*TEXTE SOURCE*.
Des grands films dramatiques de Chaplin, City Lights est le seul dont le matériau lyrique n’est ici pas mis à l’honneur : on n’entendra pas la Violetera de Padilla, ni le finale Reunited. C’est un peu décevant, dans la mesure où Timothy Brock a étudié et défendu comme personne la partition intégrale, en réalisant une nouvelle reconstitution pour le centenaire Chaplin, qui fait de facto fonction d’édition critique (les reconstitutions antérieures ayant largement surchargé l’orchestration, et étant quasiment dépourvues de la moindre indication d’exécution). On imagine qu’il réemploie pour cette suite écrite en 2005 son travail pour Bourne Music (comme pour l’essentiel du matériel d’orchestre), bien que l’effectif de cordes dépasse de près du double celui qui est prévu dans son édition, ce qui altère sans nul doute la texture et l’équilibre général (mais ne se prête pas vraiment à une exécution de concert dans une grande salle). La remarque vaut pour la suite tirée des Temps modernes et pour le large extrait des Feux de la rampe (qui lui accompagne, en un vrai moment de ciné-concert, le ballet central d'Harlequin et Colombine), qui sont sans doute les plus belles réussites musicales de cette soirée, avec un orchestre non seulement précis et engagé, mais remarquablement ductile, et soucieux du ton juste. La concentration sur les scènes les plus célèbres (à l'usine) de Modern Times présente certes l'inconvénient, de nouveau, de ne pas créer le contexte propre à préparer l'apothéose mélodramatique du film (le seul finale projeté de toute la soirée), mais ce n'est pas vraiment rédibhitoire, si l'on accepte qu'une bonne partie de la conception du spectacle repose sur une certaine connivence de la part d'un spectateur familier, au moins, des films les plus célèbres. Après l'entracte, Strobel et l’OP ne déméritent pas non plus dans leur prélude de Lohengrin, bien évidemment joué avec la scène du ballon. On peut s’interroger sur la pertinence de projeter ensuite, bien sûr sans musique, le discours complet du Dictateur, qui hors de la continuité du film ne sonne pas aussi juste qu’il le devrait.

*CONTENU DES DONNÉES*.
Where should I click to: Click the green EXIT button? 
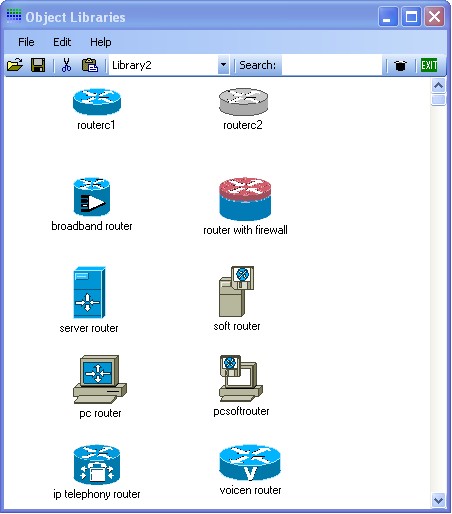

*CONSIGNE 1*.
D'après le texte source sur la musique des films de Chaplin, en quelle année la suite tirée de City Lights a-t-elle été écrite ?
*CONSIGNE 2*.
Prolongez la critique du concert consacré à la musique des films de Chaplin, en reprenant après sa dernière phrase.

*RÉPONSE 1*.
En 2005.

*RÉPONSE 2*.
L’aspect documentaire du spectacle se trouve essentiellement dans l’introduction et la fin de la deuxième partie. Celle-ci s’ouvre sur une suite « Charlie’s Songs » arrangées par Stefan Behrisch, où l’on voit d’abord un extrait du reportage sur Chaplin chef d’orchestre, en 1957 lors de l’enregistrement de la musique d’Un Roi à New York, avant que Frank Strobel ne lance lui-même la Mandoline Serenade. La suite de danses finale montre quelques extraits de films privés de Charlot en famille, esquissant quelques pas dans son jardin helvète. Une idée heureuse est d’avoir en quelques endroits superposés les pistes sonores d’images d’archives ou de films avec l’orchestre. Sur le plan musical, nous avons droit à deux moments de choix, un accompagnement en direct de Charlot chantant la Nonsense Song des Temps modernes (dans la suite tirée du film), et la Sweet Little Girl du Cirque (à la fin de la suite « Charlie’s Songs »). Dans les deux cas, la jonction de la voix de Chaplin crée une tension particulière, dans le premier cas parce que les jeux d’attentes sur l’accompagnement obstiné laissent une marge aux jeux de rubato extrême, et dans le second parce que le vague métrique du chant, avec un volume judicieusement modéré pour fondre la voix dans l’orchestre sans qu’elle le domine, semble errer au travers du tissu de cordes, la distance historique rendue tangible par la texture de la bande mélangée au confort immédiat de l’orchestre créant une sensation de rêve de chanson. Avec le ballet de Limelight, il s’agit peut-être de l’instant le plus touchant de cette soirée éminemment sympathique en dépit de toutes ses nécessaires impasses.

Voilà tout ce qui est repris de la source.